The following is an O(n) quicksort style algorithm for looking up data based on rank order. Useful for finding medians, percentiles, quartiles, and deciles. Equivalent to data[n] when the data is already sorted. But needs all the data in a list that can be split/pivoted.
How can you compute medians, percentiles, quartiles, and deciles with a generator on a single pass?
The Quicksort style algorithm that needs a complete list
import random
def select(data, n):
"Find the nth rank ordered element (the least value has rank 0)."
data = list(data)
if not 0 <= n < len(data):
raise ValueError('not enough elements for the given rank')
while True:
pivot = random.choice(data)
pcount = 0
under, over = [], []
uappend, oappend = under.append, over.append
for elem in data:
if elem < pivot:
uappend(elem)
elif elem > pivot:
oappend(elem)
else:
pcount += 1
if n < len(under):
data = under
elif n < len(under) + pcount:
return pivot
else:
data = over
n -= len(under) + pcount
You will need to store large parts of the data. Up to the point where it may just pay off to store it completely. Unless you are willing to accept an approximate algorithm (which may be very reasonable when you know your data is independent).

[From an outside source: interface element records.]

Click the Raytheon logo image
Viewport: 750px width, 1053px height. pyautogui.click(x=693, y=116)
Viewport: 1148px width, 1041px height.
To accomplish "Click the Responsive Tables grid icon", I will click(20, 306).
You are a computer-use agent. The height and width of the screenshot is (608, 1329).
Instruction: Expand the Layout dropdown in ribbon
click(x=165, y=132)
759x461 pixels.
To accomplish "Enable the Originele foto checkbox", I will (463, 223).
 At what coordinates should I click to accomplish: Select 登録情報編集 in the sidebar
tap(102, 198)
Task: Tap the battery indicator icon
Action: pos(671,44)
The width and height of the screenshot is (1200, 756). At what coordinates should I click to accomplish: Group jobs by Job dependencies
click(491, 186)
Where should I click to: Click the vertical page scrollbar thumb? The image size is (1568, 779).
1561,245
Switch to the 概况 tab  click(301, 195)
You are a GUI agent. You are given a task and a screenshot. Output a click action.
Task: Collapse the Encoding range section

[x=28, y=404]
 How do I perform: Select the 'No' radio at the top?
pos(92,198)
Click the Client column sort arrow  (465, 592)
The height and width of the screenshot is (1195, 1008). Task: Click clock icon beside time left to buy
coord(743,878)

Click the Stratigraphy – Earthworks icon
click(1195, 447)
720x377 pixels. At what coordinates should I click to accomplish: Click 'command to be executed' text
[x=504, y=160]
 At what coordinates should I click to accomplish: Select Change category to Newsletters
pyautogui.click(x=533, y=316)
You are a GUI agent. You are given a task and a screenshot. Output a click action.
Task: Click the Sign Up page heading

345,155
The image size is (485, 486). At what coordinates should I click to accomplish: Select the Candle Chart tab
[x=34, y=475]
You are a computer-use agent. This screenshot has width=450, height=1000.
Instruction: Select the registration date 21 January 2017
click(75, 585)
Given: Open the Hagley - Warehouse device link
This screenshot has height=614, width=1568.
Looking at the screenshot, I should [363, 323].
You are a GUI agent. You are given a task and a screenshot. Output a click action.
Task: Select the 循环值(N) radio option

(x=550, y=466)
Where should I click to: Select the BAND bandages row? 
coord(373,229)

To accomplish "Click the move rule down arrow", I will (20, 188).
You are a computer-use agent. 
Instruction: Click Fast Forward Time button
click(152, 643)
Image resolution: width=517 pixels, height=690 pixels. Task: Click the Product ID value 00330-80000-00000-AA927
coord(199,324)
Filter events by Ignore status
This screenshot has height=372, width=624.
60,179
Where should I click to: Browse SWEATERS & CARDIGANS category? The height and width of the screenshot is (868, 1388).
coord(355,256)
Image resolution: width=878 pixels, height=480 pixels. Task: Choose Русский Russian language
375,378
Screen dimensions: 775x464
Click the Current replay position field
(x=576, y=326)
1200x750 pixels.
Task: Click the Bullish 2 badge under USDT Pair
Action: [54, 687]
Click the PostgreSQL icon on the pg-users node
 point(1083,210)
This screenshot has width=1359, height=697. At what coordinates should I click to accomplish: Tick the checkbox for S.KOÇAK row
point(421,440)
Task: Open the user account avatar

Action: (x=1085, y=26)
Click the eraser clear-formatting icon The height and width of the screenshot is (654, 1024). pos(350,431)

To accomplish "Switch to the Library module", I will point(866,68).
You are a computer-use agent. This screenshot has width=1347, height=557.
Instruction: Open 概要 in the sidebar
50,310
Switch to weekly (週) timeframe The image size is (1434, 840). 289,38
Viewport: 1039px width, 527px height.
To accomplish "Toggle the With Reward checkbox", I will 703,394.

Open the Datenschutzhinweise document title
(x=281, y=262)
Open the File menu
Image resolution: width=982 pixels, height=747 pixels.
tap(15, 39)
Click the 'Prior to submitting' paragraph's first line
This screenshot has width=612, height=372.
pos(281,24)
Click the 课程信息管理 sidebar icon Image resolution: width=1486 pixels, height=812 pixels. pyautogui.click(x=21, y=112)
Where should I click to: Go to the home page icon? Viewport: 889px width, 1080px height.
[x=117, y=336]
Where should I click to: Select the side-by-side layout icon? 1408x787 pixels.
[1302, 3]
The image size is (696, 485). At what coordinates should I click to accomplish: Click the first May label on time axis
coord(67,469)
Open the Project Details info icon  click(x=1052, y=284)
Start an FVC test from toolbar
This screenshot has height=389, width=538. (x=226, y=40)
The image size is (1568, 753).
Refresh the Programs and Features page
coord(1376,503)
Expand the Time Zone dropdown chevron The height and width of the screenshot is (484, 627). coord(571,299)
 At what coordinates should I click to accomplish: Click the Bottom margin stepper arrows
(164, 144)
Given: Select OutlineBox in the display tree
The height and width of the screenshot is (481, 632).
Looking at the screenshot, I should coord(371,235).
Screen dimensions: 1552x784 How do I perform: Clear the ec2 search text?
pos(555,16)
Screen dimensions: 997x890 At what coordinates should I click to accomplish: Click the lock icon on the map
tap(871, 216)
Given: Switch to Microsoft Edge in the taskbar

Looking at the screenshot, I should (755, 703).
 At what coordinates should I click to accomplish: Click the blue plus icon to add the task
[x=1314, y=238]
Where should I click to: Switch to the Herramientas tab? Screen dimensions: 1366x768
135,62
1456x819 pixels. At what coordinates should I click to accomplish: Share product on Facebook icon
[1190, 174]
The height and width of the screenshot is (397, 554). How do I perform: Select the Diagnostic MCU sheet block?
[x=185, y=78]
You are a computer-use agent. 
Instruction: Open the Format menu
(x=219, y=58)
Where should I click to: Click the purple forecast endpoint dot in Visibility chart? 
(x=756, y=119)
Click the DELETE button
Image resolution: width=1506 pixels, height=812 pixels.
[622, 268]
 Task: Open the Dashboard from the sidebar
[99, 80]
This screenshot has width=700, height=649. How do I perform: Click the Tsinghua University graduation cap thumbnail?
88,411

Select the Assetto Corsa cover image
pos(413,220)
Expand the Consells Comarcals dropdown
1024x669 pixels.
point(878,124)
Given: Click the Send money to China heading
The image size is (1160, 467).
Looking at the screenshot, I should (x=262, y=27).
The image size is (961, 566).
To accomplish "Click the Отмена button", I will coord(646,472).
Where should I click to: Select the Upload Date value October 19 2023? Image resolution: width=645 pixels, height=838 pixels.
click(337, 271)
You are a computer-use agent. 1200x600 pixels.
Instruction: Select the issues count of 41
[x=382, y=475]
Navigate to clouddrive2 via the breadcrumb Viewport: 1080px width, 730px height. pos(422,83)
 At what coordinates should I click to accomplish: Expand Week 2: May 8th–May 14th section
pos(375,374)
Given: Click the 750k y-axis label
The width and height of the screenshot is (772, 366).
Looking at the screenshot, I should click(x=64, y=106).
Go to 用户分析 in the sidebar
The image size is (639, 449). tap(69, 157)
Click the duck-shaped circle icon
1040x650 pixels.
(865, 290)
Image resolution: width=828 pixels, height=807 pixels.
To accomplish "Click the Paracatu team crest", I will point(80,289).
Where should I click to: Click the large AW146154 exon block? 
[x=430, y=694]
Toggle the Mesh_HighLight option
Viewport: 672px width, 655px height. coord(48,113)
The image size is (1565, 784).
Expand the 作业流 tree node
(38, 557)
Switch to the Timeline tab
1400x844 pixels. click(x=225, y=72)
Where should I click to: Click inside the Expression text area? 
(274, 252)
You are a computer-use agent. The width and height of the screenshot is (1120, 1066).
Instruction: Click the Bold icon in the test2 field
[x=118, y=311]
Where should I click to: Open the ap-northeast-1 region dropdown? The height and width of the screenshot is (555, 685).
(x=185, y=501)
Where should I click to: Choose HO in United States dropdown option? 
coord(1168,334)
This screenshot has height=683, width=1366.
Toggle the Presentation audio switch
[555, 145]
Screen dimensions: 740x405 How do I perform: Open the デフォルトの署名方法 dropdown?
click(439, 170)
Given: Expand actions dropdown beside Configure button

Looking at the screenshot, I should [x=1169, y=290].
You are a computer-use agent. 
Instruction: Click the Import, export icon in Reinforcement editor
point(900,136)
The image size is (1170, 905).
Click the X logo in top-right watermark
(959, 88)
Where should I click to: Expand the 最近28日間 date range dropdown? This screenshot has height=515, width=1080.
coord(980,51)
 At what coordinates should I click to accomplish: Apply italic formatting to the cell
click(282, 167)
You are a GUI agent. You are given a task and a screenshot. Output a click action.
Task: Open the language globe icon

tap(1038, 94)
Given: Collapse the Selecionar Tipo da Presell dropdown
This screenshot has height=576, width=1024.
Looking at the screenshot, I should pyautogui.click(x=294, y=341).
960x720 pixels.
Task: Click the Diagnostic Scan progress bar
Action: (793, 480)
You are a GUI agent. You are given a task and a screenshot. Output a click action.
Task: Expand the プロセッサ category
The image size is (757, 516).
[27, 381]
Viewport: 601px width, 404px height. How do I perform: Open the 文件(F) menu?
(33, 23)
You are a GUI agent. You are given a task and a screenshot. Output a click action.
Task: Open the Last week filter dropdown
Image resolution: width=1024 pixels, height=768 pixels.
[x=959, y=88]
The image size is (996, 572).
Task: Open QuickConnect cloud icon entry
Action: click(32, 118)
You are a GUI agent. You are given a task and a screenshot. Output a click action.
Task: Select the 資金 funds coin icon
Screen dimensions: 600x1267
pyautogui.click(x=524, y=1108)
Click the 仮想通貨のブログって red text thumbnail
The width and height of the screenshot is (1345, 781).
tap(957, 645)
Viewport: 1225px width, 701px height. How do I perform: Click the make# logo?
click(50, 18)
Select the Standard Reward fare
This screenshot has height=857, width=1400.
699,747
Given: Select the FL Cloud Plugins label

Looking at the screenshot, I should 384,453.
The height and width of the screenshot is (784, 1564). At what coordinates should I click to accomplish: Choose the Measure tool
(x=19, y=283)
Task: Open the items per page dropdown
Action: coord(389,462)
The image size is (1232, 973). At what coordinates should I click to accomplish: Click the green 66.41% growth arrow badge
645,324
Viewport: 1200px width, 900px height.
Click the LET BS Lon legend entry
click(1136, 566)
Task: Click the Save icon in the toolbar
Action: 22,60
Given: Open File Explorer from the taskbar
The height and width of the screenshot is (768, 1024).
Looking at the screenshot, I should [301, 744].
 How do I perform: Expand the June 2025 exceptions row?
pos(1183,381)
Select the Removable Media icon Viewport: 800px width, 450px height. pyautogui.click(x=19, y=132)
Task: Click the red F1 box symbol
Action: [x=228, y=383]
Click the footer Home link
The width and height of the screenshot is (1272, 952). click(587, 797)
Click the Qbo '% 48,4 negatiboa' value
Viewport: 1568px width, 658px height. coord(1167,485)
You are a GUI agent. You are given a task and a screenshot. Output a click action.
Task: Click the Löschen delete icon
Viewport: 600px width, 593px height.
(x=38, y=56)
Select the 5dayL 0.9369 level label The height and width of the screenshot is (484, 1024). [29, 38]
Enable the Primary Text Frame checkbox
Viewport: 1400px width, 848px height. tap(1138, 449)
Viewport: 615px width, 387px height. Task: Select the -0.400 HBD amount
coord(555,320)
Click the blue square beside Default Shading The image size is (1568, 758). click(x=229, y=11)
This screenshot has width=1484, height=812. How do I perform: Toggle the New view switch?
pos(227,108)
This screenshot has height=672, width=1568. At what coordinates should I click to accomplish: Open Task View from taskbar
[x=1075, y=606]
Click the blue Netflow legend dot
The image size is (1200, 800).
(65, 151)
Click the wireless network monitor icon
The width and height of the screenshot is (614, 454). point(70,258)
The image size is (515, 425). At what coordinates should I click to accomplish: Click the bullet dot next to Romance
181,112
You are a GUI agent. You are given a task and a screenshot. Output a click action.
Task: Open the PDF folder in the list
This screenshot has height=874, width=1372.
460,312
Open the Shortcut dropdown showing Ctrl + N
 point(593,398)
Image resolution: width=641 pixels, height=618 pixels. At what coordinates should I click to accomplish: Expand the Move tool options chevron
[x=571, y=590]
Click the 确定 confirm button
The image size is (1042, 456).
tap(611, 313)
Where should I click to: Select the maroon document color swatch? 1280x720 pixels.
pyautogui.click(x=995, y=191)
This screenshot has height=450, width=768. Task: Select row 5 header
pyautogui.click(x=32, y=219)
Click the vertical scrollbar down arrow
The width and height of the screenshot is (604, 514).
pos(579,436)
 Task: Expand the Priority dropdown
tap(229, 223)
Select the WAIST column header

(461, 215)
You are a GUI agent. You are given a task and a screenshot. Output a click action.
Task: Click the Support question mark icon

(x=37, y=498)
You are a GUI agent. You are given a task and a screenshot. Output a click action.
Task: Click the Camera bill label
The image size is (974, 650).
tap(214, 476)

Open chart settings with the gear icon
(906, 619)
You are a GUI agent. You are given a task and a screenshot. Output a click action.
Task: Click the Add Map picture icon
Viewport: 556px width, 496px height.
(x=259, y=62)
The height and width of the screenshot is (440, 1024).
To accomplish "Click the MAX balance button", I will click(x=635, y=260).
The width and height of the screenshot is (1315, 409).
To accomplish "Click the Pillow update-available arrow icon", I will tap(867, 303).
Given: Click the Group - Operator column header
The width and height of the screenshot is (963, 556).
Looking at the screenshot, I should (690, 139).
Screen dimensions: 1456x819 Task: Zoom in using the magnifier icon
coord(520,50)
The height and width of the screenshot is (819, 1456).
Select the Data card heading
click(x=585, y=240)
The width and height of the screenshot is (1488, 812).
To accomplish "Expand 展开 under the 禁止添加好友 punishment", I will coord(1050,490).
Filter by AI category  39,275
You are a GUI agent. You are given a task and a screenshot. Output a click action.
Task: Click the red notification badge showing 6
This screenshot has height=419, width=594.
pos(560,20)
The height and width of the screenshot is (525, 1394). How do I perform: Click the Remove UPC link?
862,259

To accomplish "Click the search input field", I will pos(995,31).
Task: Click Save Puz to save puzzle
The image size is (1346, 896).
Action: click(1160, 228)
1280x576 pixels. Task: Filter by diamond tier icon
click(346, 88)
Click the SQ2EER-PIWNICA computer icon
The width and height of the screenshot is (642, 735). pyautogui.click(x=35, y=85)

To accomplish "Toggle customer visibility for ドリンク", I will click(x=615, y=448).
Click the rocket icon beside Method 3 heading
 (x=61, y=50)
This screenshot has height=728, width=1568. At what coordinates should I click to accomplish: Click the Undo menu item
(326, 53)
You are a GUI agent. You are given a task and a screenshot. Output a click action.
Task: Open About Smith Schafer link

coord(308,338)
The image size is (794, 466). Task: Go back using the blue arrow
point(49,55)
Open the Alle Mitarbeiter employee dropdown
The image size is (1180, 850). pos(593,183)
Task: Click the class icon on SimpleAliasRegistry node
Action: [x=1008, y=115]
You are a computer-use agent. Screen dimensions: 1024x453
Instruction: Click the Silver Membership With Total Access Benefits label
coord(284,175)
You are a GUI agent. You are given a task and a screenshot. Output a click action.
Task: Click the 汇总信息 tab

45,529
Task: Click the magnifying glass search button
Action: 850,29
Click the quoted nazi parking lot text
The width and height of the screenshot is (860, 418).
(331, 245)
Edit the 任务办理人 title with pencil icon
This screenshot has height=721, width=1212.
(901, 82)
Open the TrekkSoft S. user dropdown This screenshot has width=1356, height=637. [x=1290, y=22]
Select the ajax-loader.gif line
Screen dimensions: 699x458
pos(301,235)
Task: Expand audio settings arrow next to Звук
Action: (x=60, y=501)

Consider you need to find the median of the following data set:
0 1 2 3 4 5 6 7 8 9 -1 -2 -3 -4 -5 -6 -7 -8 -9
The median is obviously 0
. However, if you have seen only the first 10 elements, it is your worst guess at that time! So in order to find the median of an n element stream, you need to keep at least n/2
candidate elements in memory. And if you do not know the total size n
, you need to keep all!
Here are the medians for every odd-sized situation:
0 _ 1 _ 2 _ 3 _ 4 _ 4 _ 3 _ 2 _ 1 _ 0
While they were never candidates, you also need to remember the element 5 - 9:
0 1 2 3 4 5 6 7 8 9 10 11 12 13 14 15 16 17 18
yields the median 9
. For every element in a series of size n I can find a continued series of size O(2*n) that has this element as median. But obviously, these series are not random / independent.
See "On-line" (iterator) algorithms for estimating statistical median, mode, skewness, kurtosis? for an overview of related methods.